TASK ITEM: Reproduce the passage on China's one-child policy between "But Zhang Weiqing, the" and "stay the same.", inclusive, changing "insisted" to "maintained".

READING TEXT section start

Mr Chen filed a lawsuit accusing Linyi officials of breaching family planning laws but, soon after arriving in Beijing earlier this month to meet with lawyers sympathetic to his case, he was arrested and held for 30 hours. He is now under house arrest and is believed to have gone on hunger strike over his treatment.
Forced abortions and compulsory sterilisations were commonplace in the early 1980s in China, which with 1.3 billion people is the world's most populous nation. But since the mid-1990s, the government has supposedly switched to a system of fines for couples who have more than one child, while offering annual pensions of about £85 to couples over 60 who have adhered to the one-child policy.
Beijing insists local officials are not authorised to compel people to undergo abortions or sterilisations. Mr Yu said NPFPC officials have travelled to the region to "correct any infringements of citizens rights".
Mr Chen's campaign is the latest example of how ordinary Chinese are becoming increasingly vocal about government abuses and are eager to take advantage of what legal rights are on offer to them. In response, the authorities have adopted a policy of blaming local officials. But all local government workers have to meet performance targets laid down by Beijing.
The government claims the one-child policy has restricted the population by more than 300 million. But the traditional Chinese preference for boys over girls has resulted in selective abortions that has led to a severe shortage of women.
But Zhang Weiqing, the minister for the NPFPC, said last week that "China's low birth rate is unstable" and insisted that family planning policy would stay the same.

READING TEXT section end
SUPPLIED ENTRIES section start

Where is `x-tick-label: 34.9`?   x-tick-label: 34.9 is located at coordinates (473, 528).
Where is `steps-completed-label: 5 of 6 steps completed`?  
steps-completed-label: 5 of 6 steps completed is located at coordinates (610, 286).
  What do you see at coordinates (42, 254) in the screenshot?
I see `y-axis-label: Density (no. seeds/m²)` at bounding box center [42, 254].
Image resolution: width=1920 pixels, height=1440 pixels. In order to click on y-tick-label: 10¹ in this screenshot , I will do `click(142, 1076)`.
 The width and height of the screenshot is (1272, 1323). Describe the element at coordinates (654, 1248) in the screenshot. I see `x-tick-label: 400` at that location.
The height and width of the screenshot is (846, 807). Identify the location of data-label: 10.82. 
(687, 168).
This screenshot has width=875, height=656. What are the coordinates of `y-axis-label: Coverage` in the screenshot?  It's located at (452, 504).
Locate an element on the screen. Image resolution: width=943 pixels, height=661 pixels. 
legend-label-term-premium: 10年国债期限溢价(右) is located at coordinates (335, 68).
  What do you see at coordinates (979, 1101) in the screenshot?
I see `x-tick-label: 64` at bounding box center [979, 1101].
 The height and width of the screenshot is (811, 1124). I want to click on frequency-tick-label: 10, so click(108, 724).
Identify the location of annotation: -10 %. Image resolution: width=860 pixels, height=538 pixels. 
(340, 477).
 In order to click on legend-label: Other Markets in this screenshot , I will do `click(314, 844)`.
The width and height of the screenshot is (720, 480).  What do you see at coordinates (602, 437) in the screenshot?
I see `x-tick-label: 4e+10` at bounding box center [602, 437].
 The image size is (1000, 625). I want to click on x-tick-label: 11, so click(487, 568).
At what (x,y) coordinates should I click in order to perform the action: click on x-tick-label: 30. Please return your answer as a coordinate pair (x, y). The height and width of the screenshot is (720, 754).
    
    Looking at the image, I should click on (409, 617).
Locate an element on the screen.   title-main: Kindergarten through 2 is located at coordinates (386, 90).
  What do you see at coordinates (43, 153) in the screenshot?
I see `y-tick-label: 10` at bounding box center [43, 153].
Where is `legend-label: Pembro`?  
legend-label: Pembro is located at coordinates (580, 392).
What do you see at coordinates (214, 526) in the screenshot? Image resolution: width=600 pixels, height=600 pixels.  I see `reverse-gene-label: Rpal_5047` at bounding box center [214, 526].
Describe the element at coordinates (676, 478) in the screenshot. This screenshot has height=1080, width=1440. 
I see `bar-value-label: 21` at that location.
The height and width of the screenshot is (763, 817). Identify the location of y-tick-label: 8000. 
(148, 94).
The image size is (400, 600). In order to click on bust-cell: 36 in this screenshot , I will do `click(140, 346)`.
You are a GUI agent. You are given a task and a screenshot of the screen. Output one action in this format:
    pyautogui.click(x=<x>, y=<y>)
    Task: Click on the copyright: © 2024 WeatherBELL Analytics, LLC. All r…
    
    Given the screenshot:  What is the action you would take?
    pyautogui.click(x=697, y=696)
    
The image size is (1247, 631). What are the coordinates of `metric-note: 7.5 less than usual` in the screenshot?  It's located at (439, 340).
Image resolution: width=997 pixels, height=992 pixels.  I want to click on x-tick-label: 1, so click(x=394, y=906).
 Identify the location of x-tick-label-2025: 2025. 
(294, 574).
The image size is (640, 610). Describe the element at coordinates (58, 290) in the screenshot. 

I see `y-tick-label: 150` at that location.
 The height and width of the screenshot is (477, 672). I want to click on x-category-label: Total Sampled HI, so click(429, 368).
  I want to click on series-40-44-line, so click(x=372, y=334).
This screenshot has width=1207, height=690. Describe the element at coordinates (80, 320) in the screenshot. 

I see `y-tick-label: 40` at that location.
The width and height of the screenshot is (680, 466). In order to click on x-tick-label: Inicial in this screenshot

SUPPLIED ENTRIES section end

EXPECTED ANSWER:
But Zhang Weiqing, the minister for the NPFPC, said last week that "China's low birth rate is unstable" and maintained that family planning policy would stay the same.